Nella vita hai sicuramente avuto il coraggio di osare e non hai mai avuto cadute di stile, né quando criticavano la tua musica né quando ti minacciavano di persona. Hai sempre dimostrato di andare avanti per la tua strada. Ci sono volte che invece hai rischiato di cedere e rinunciare al tuo progetto musicale?
«Uno fa arte perché non può farne a meno. Se smetti, vuol dire che non sei mai stato un artista, fin dall’inizio.»

Cosa ti manca del periodo degli anni ’90, della crew 16K e degli Armata 16?
«Niente, è stato il più brutto periodo per il rap italiano, dove i rapper hanno ucciso il rap. L’unico che ha provato a costruire qualcosa di serio è stato DJ Albertino.»

Quali sono i tuoi ricordi più belli legati al periodo Dogo Gang? Vista da fuori sembrava una crew molto unita, con assidue collaborazioni tra tutti i suoi membri… Sei ancora in contatto con qualcuno di loro?
«Nessuno.»

Dopo album e mixtape negli ultimi anni avevi abituato il tuo pubblico all’uscita di brani singoli. Cosa dobbiamo aspettarci dopo LAREPUBBLICA? Ci sarà un nuovo album in futuro?
«Sì, sto finendo di scrivere i due prossimi EP e tra poco andrò in studio.»

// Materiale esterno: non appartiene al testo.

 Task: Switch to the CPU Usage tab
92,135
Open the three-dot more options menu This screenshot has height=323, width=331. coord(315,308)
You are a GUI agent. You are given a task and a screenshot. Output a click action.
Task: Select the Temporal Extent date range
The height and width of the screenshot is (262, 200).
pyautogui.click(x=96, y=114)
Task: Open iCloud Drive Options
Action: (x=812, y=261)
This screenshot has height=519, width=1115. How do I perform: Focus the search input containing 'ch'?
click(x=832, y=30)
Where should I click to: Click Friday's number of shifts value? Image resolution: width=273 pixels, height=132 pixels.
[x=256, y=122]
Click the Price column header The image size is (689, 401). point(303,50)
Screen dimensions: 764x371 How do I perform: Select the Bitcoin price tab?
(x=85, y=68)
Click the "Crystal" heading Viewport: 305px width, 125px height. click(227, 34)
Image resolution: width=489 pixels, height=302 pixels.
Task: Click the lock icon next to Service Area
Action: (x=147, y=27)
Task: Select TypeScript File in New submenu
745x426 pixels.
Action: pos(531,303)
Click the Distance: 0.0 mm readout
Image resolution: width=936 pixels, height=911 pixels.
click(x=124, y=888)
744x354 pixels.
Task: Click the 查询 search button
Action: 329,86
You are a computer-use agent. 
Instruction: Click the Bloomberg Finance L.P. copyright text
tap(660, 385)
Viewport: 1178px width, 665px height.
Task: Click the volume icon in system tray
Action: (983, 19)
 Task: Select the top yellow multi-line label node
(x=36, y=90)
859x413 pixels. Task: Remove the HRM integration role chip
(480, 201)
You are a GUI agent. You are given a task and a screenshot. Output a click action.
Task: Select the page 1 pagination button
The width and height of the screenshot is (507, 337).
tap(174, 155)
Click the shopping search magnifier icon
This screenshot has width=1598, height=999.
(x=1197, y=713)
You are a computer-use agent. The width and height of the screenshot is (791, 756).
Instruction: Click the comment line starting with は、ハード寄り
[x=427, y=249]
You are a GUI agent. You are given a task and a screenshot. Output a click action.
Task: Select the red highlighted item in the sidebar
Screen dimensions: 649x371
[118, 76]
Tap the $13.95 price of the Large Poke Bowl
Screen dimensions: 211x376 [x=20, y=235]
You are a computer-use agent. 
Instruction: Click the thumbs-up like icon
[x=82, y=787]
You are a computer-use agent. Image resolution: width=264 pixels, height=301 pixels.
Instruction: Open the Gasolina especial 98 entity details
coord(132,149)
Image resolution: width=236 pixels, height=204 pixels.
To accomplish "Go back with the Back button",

Curiosità: perché il tuo primo album si chiama L’angelo da un’ala sola, Atto 2 e il tuo secondo album La farfalla dalle ali bagnate, Atto 3? Quale sarebbe l’Atto 1? È un progetto che si è perso?
«No, sto finendo di scriverlo e tra poco lo pubblicherò.»

Ultima domanda: c’è un libro che ti sentiresti di consigliare di leggere ai nostri lettori?
«Sì, Il Processo di Kafka

In attesa delle prossime pubblicazioni che ci ha promesso, se non lo avete già fatto vi consigliamo di ascoltare l’ultimo EP di Caneda!